WHAT NEEDS TO BE DONE. Carry on the comment thread about Social Security representative fees, starting right after its final comment.

DOCUMENT SECTION.
● ● ● ●

So, 10:56 - it is the claimant being penalized and not the reps. After all - if you waive your right to charge and collect a fee for your services, it is only logical to conclude that the claimant should benefit from that and not another rep.

And 10:06 - if you want a firm to be appointed, help SSA define a firm. Does it have to be a LLC or what other form - does a partnership count? Could they still accept sole practitioners? What happens when the firm is dissolved - or merges with another firm? Who gets sanctioned if one member of that firm does something that would call for sanctions or disqualification? Does this apply to every member of the firm? And if the firm fires the errant rep, how does SSA handle that since s/he wasn't appointed as an individual? Lots of issues to be resolved but we never see anything from this supposedly competent group about just how to actually "recognize firms." Easy to say over and over but much harder to try and implement.

And all of you - it is my understanding that SSA would give a lot to get out of the fee business. However, that takes changes to the Social Security Act. If you all want to charge and collect whatever you want directly from claimants, then help SSA convince Congress that section 206 is no longer needed!

Anonymous said...

@ 3:30

but then what about the poor and deserving non-attorney reps? How will they afford to (officially not, despite doing things such as preserving legal rights on appeal, interpreting statutes and regs, and challenging the use of/cross-examining expert witnesses) practice law anymore??

Anonymous said...

4:27 hits the "just 1696 a firm" problems on the head.

There are so many situations where individual reps would have to be considered (e.g., attorney leaves firm) that a rule giving representation to a firm would be swallowed by the individual-minded exceptions (or, at least, so complicated by them to render the system an individual-based one).

How's about your firm gives its clients some continuinty and maybe don't change reps every two weeks before the hearing? Could you try that?

I'm looking more at the non-attorney based rep outfits, but this applies to many firms of all stripes...

Anonymous said...

Fees have gotten more complicated than workers comp offset

Anonymous said...

Can you imagine if SSA stopped paying reps and left it up to the claimants?

Anonymous said...

@9:44 PM. There would be a huge decline in represented claimant's as there would not be enough assurance that representatives would be paid. The most vulnerable in our society would be without adequate representation on issues critical to their existence.

If SSA issued the checks payable to the claimant and the rep and sent them to the reps office, like settlements in civil litigation, this would provide the necessary structure for the system to work.

Are folks suggesting that the $88 SSA charges me to send me a check is not sufficient enough to cover the cost of the processing of my fee? I find that hard to believe. At best there is no more than 1 hour of total worker time in processing it. If you hire a 35k a year employee to do it, and factor in benefits and overhead costs for facilities and systems, SSA is still coming out ahead in the deal. I really don't see SSA giving us a potential profit generator at this time. And if SSA isn't turning a profit processing fees they should turn it over to an outside contractor who could certainly make a profit at it.

● ● ● ●

RECORDED INFORMATION.
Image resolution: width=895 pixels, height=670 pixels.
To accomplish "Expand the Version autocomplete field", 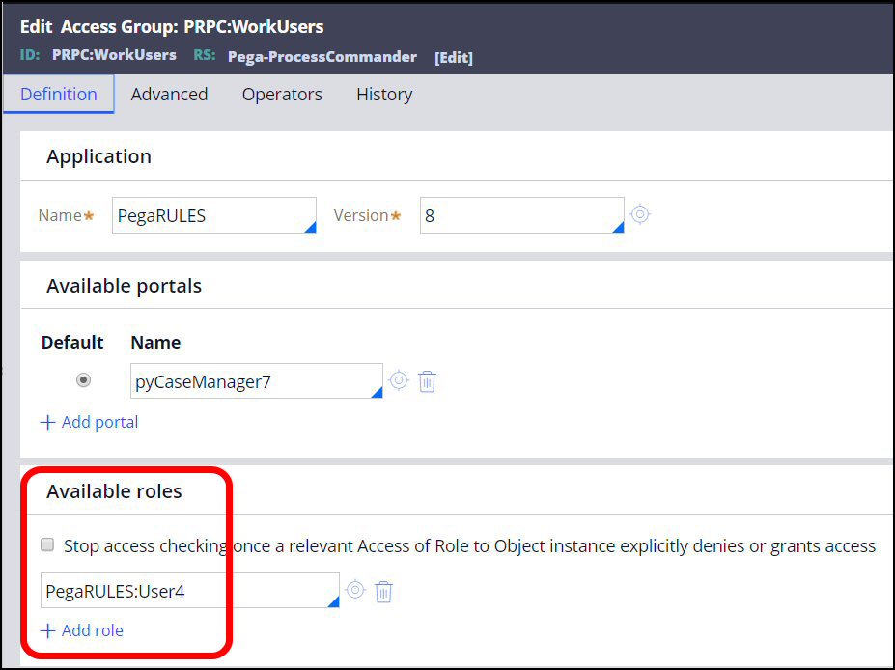I will click(617, 226).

● ● ● ●

THE RESPONSE.
Anonymous said...

dear 9:44 PM - why don't you trust your clients? Why should you have a guaranteed place first in line and to be paid in full?

Anonymous said...

Here's a hint, the people that process the fee don't make $35k, so the short answer would be no.

Anonymous said...

@7:07 AM. And that's the problem. You don't need to have a 65k a year employee with another 20k in benefits processing fees.

Anonymous said...

Petition congress to hire people to process just the attorney rep workload and see how that works out for you. I agree in theory that it doesn't take a degree to process the rep fee but its woven into the claim and therefore would be further delayed if you separated it. I hate spending any of my time processing the ridiculous amount of rep paperwork that gets submitted daily, but that's how it goes.

Anonymous said...

Bitch, bitch, bitch. That's all we hear anymore from the SSA employee trolls on this site about how they have to do their job. A job they are well paid (some would say overpaid) to perform.

Anonymous said...

Overpaid, that's a common argument that simply isn't true. Honestly, how do you think service would be if you paid a CR less, say $25k? That's what, about $12/hr? If you honestly think things would be better, then I need you to stop in and see me. I'll be happy to take your claim for disability.

Anonymous said...

Anon 2:27 An outside contractor would have to have access to the electronic file (including the payment programs of MCS and MSSICS) which contain every single piece of Personally Identifiable Information about the recipient OR SSA would have to come up with some new program that would not only work properly all the time but that would include plenty of safeguards to keep contractors out of the MCS and MSSICS files.

It is always interesting to read suggestions from people who don't have the basic understanding of the systems that SSA uses and point out how easy it would be to change them, especially when the change benefits that suggestor. SSA is not going to hand all that PII off to non-government employees.